**DIRECTIONS**
1/ Transcribe everything in the #Swedengate text from "My name is Lovette" down to "silent about it.".
2/ In the #Swedengate text, at what age did Lovette Jallow come to Sweden?

(TEXT FOR ANALYSIS)

Lovette Jallow: The Black Swedish Author Who Started #Swedengate

How one tweet exposed Sweden’s cultural norms, systemic racism, and the cost of speaking truth as a Black woman

Lovette Jallow Black Swedish author who started Swedengate viral Twitter controversy 2022
Lovette Jallow after navigating the global firestorm of #Swedengate—the viral controversy she sparked with a single tweet in May 2022

 

Table of Contents

 

What Is #Swedengate? The Viral Moment That Shocked the World

In late May 2022, a simple observation about Swedish hospitality customs ignited one of the most explosive cultural debates in social media history. The hashtag #Swedengate trended globally for weeks, generating over 12 million views, thousands of think pieces, and forcing an entire nation to confront uncomfortable truths about exclusion, xenophobia, and who gets to define “Swedishness.”

But here’s what most people don’t know: I started it.

 

My name is Lovette Jallow. I’m a Black Swedish author, DEIB strategist, and the person who first used the hashtag #Swedengate in connection with this controversy. And like so many Black women whose work gets erased, my role in sparking this global conversation was largely uncredited—until podcasters Ben Brock Johnson and Amory Sivertson tracked me down for their investigative series on WBUR.

 

This is the full story of #Swedengate, from someone who lived it—not as a curious observer, but as a Black immigrant child who experienced Swedish exclusion firsthand, and later as the adult who refused to stay silent about it.

 

The Tweets That Started #Swedengate: My Story

It started with humor. On May 29, 2022, I watched as Twitter discovered something that every Black and Brown child in Sweden already knew: Swedish families often don’t feed their guests—even children—during mealtime.

A Reddit post had gone viral describing a childhood memory of being left in a friend’s bedroom while the family ate dinner. As a Gambian-Swedish woman who experienced this exact scenario countless times, I couldn’t help but laugh at the collective shock.

 

So I tweeted:

“Laughing at Twitter finding out that Swedish people will not feed strangers 😂😂 as a kid growing up here we knew to just go home around dinner time. On the flipside my mom would feed Swedish kids though.”

Lovette Jallow original Swedengate tweet that went viral May 2022 Swedish hospitality controversy
The tweet that started #Swedengate: Lovette Jallow’s observation on Swedish hospitality customs that sparked a global conversation

Then I added context that would prove prophetic:

“Swedes are an antisocial and weird lot. A lot of foul things are just accepted as ‘normal.’ Not feeding your kids’ friends is one of those things.”

I shared my personal story:

“I found out the hard way when I came to Sweden at age 11. Went to a friend’s house for the first time playing and their mom calls them for dinner. Mind you, when this friend was at my house my mom would dish out some Gambian food for them as well. Which they ate gladly.”

And the moment that crystallized the absurdity:

“As I trailed behind my friend heading for the dinner table, the mom sternly told me I was allowed to wait and play with the toys in my friend’s room until dinner was done. Let me just say, the Swedes are not well at all.”

(End TEXT FOR ANALYSIS)
(AVAILABLE DATA)

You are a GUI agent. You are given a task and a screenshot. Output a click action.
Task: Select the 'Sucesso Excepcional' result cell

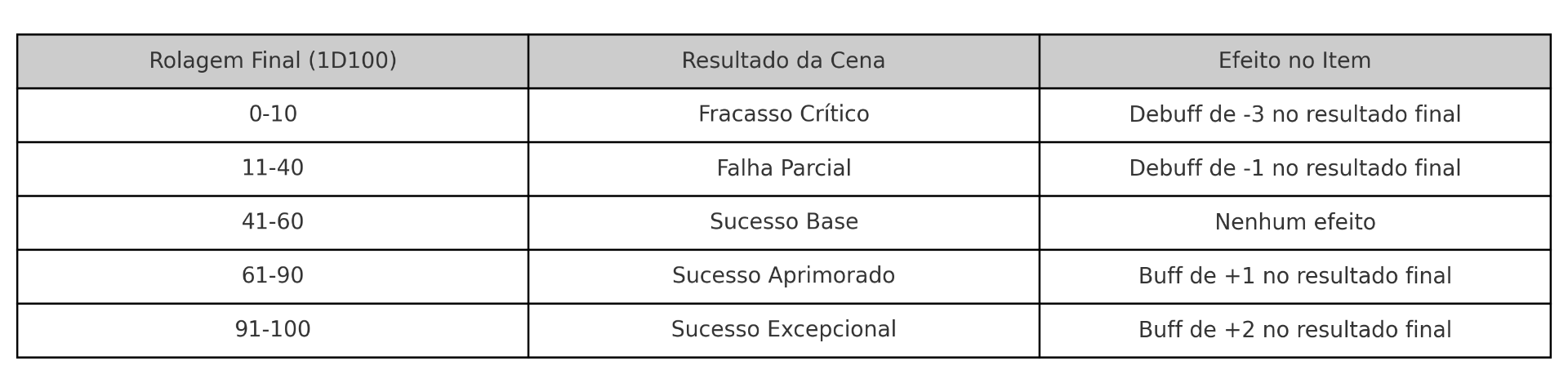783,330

(End AVAILABLE DATA)
(AVAILABLE DATA)

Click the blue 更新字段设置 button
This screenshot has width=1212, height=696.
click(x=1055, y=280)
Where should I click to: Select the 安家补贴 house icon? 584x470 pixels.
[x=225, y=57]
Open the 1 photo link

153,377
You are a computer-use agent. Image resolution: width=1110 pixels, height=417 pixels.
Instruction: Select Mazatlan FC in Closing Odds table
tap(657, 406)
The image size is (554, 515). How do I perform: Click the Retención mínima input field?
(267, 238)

(End AVAILABLE DATA)
(AVAILABLE DATA)

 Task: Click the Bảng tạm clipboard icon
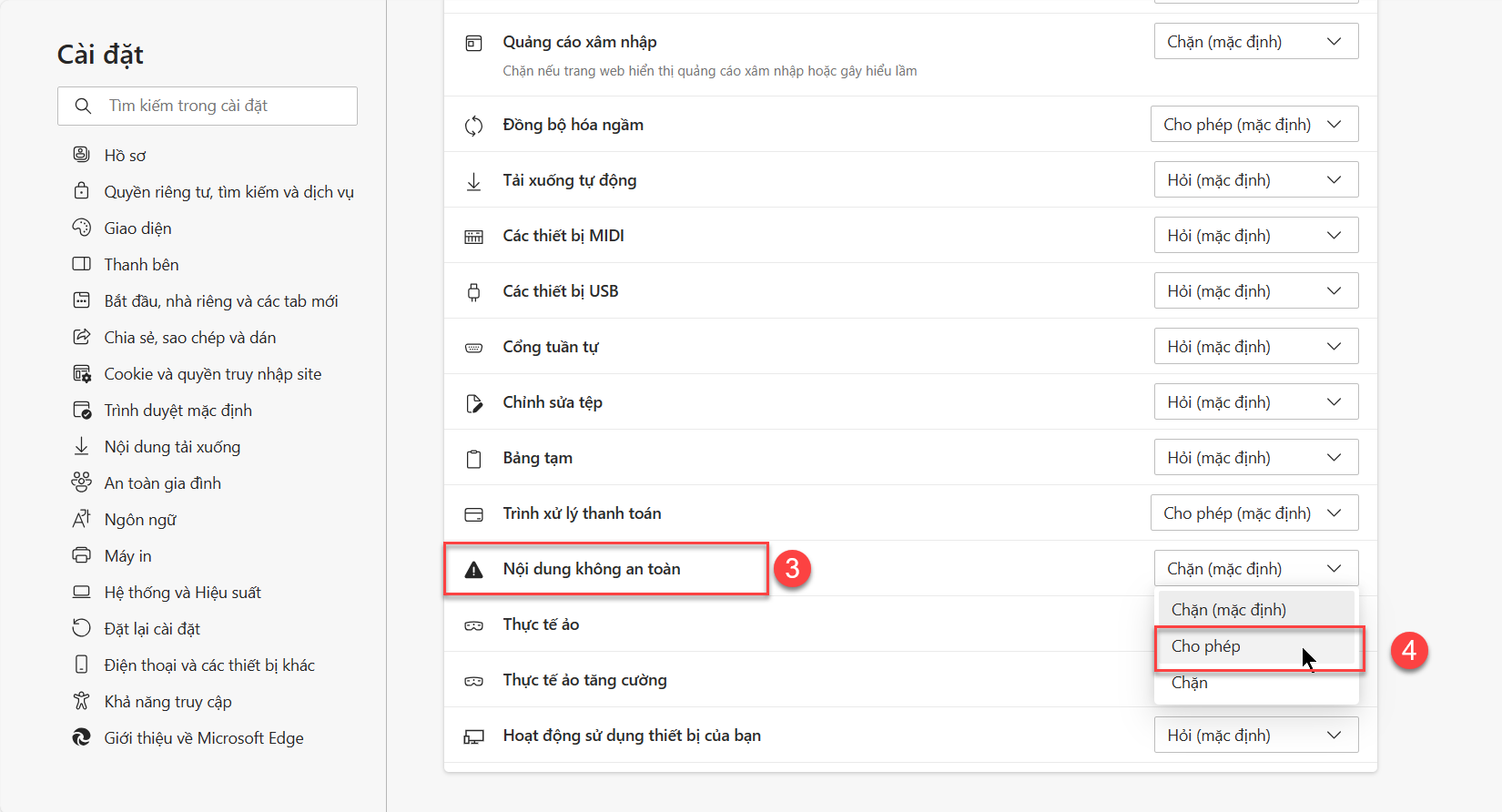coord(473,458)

(End AVAILABLE DATA)

**RESPONSE LIST**
1/
My name is Lovette Jallow. I’m a Black Swedish author, DEIB strategist, and the person who first used the hashtag #Swedengate in connection with this controversy. And like so many Black women whose work gets erased, my role in sparking this global conversation was largely uncredited—until podcasters Ben Brock Johnson and Amory Sivertson tracked me down for their investigative series on WBUR.

 

This is the full story of #Swedengate, from someone who lived it—not as a curious observer, but as a Black immigrant child who experienced Swedish exclusion firsthand, and later as the adult who refused to stay silent about it.

2/ At age 11.